== Task ==
Count how many lines in the items below contain the string "screenshot", with case mattering, and reply with the number alone.

== Task data ==

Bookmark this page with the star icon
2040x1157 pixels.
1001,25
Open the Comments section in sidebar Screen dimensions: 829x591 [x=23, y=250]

==

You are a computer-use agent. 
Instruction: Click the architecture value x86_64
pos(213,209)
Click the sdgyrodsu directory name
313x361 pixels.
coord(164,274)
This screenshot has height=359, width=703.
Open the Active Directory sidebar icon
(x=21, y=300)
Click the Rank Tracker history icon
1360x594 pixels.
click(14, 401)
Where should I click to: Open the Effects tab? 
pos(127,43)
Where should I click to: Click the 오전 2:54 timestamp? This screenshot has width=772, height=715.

== Written reply ==
2